--- The data ---

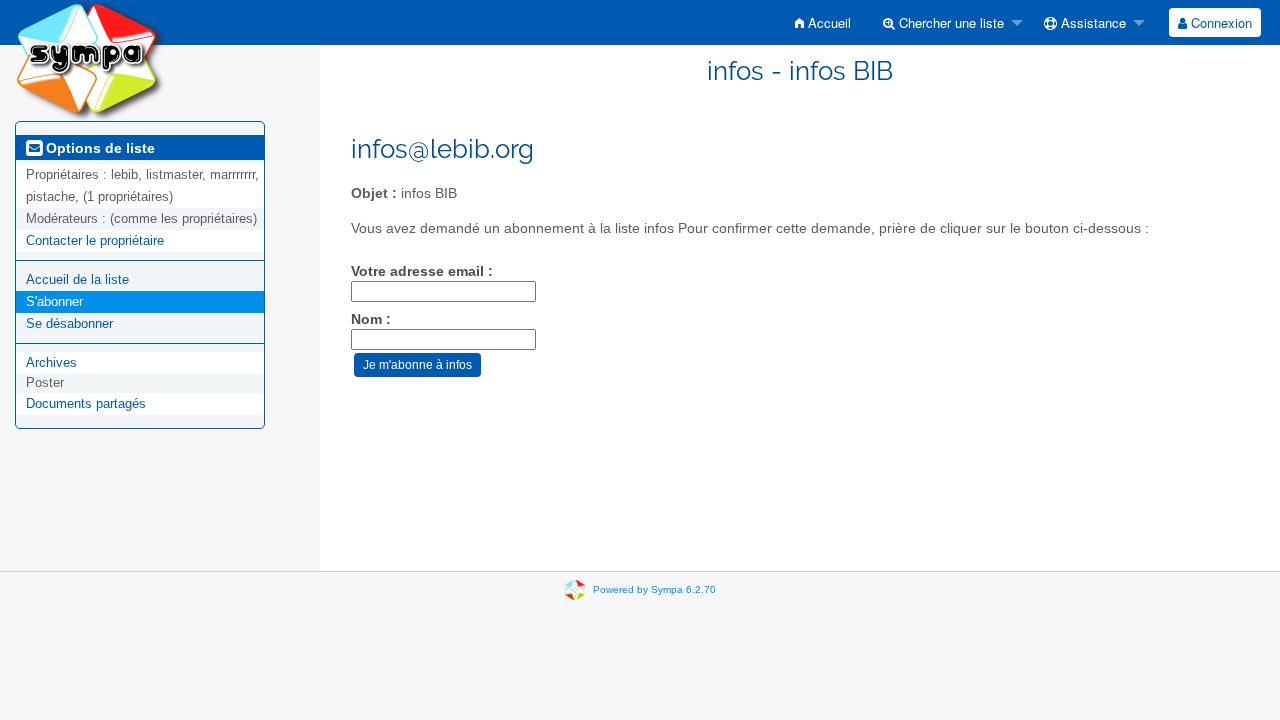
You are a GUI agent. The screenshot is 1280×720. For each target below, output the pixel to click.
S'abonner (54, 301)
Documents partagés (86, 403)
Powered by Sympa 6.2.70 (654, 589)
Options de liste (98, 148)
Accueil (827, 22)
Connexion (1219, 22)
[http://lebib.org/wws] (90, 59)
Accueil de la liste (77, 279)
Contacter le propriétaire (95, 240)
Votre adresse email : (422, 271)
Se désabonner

---
--- The data ---

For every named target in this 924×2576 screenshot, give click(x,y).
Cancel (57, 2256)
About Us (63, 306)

---
--- The data ---

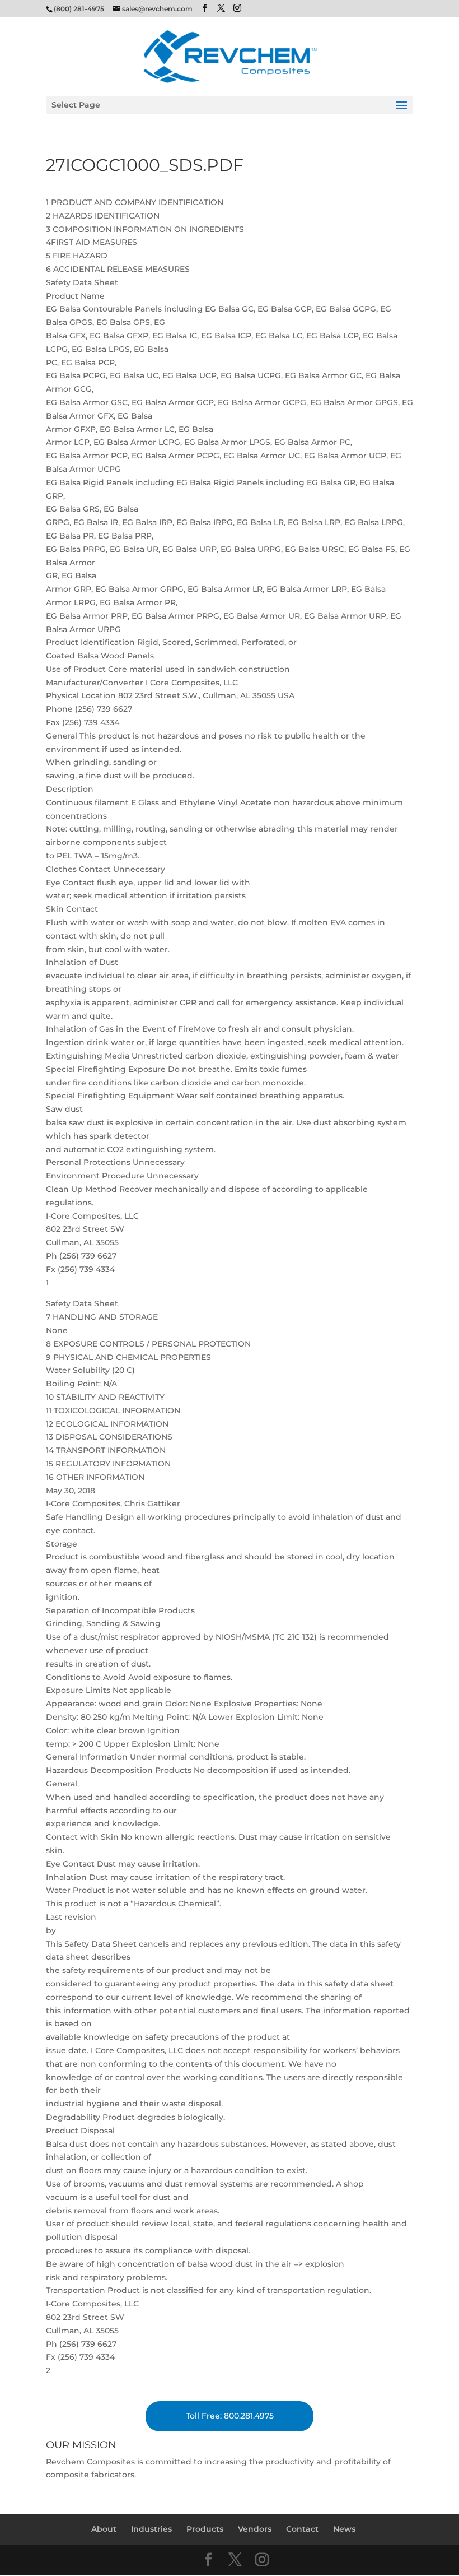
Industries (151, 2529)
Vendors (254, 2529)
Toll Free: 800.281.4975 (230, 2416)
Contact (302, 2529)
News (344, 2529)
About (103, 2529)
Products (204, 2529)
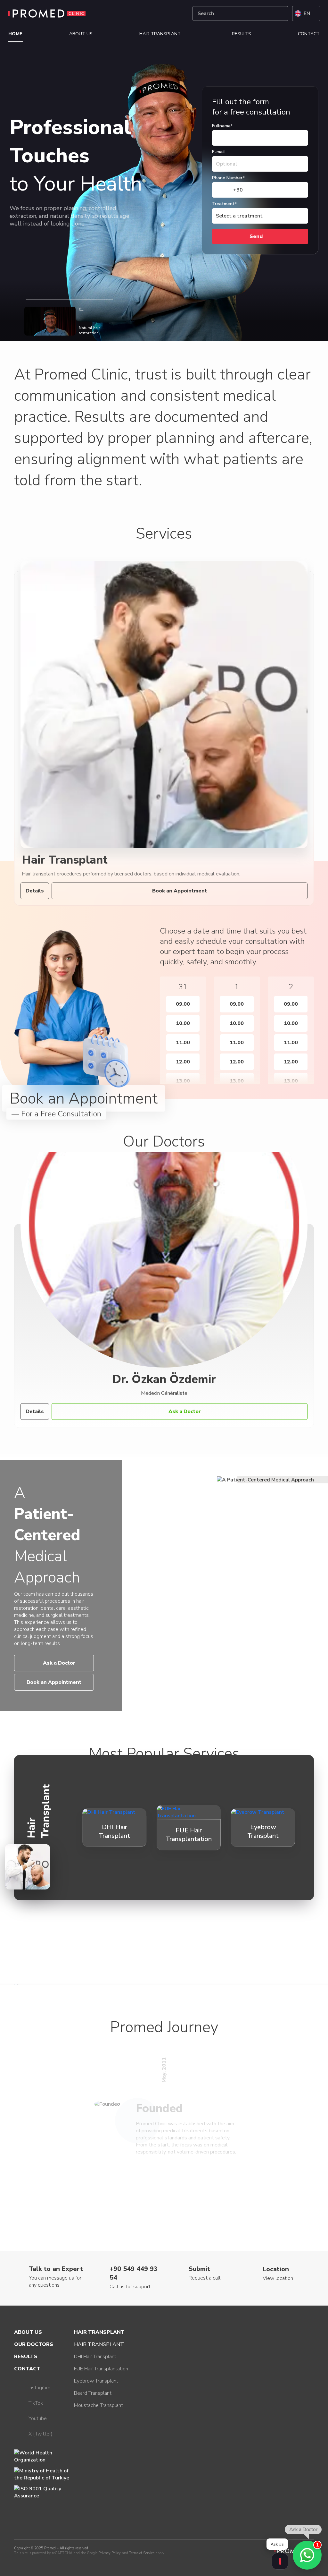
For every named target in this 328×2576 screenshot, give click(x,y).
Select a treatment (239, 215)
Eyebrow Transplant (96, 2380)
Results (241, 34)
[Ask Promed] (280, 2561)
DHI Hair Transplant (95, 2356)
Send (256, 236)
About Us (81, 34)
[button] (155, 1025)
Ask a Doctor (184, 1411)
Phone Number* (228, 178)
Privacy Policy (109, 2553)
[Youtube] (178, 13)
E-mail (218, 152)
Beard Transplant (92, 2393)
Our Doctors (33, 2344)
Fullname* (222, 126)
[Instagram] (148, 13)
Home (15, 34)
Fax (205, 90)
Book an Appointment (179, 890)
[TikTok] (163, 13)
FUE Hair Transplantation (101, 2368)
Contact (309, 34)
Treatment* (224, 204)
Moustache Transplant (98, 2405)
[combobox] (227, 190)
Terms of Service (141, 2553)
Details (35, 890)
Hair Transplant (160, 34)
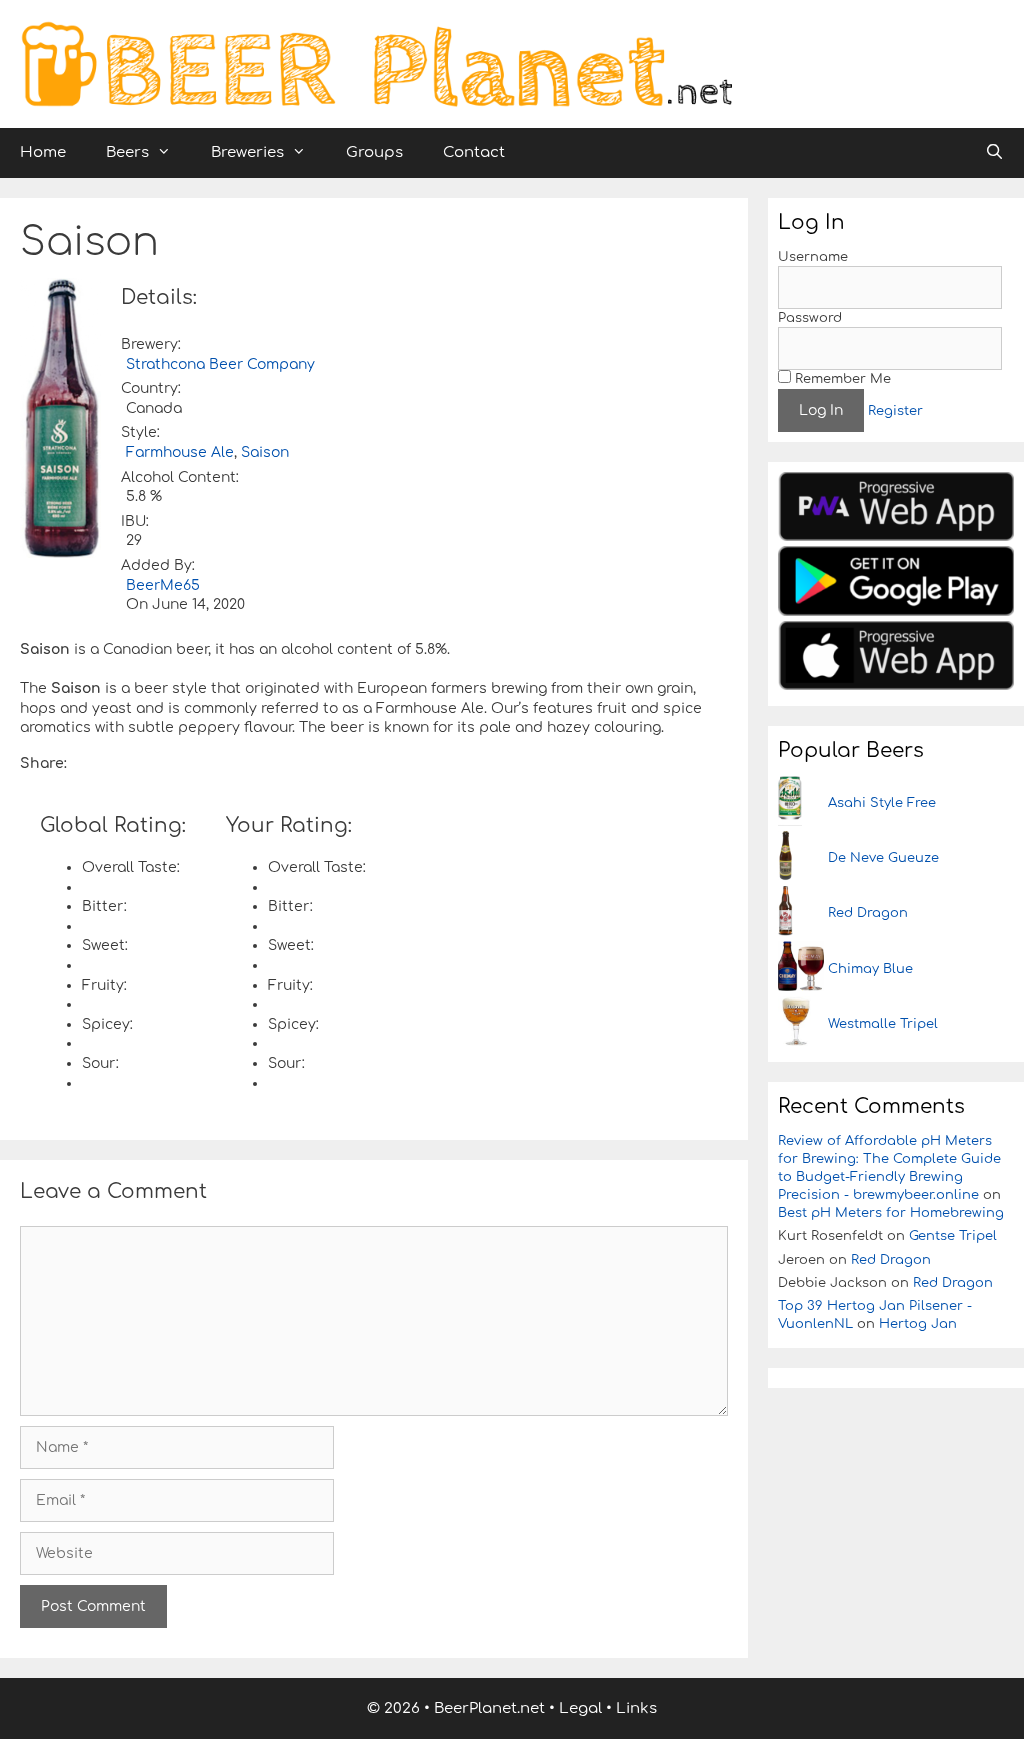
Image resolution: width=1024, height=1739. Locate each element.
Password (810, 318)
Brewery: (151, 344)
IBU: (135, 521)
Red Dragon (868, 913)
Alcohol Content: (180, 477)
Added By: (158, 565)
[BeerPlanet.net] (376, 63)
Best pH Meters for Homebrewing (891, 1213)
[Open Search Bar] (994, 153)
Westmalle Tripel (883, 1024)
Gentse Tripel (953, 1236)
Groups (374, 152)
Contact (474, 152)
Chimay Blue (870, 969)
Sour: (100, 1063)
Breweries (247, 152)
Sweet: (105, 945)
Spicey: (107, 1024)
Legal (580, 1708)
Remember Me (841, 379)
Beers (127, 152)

---

**Prompt:**
Look above for the line with "Options de liste (98, 148)" and the line with "Se désabonner", and reproduce exactly those two lines plus every line between, nothing more.

**Solution to this task:**
Options de liste (98, 148)
Accueil (827, 22)
Connexion (1219, 22)
[http://lebib.org/wws] (90, 59)
Accueil de la liste (77, 279)
Contacter le propriétaire (95, 240)
Votre adresse email : (422, 271)
Se désabonner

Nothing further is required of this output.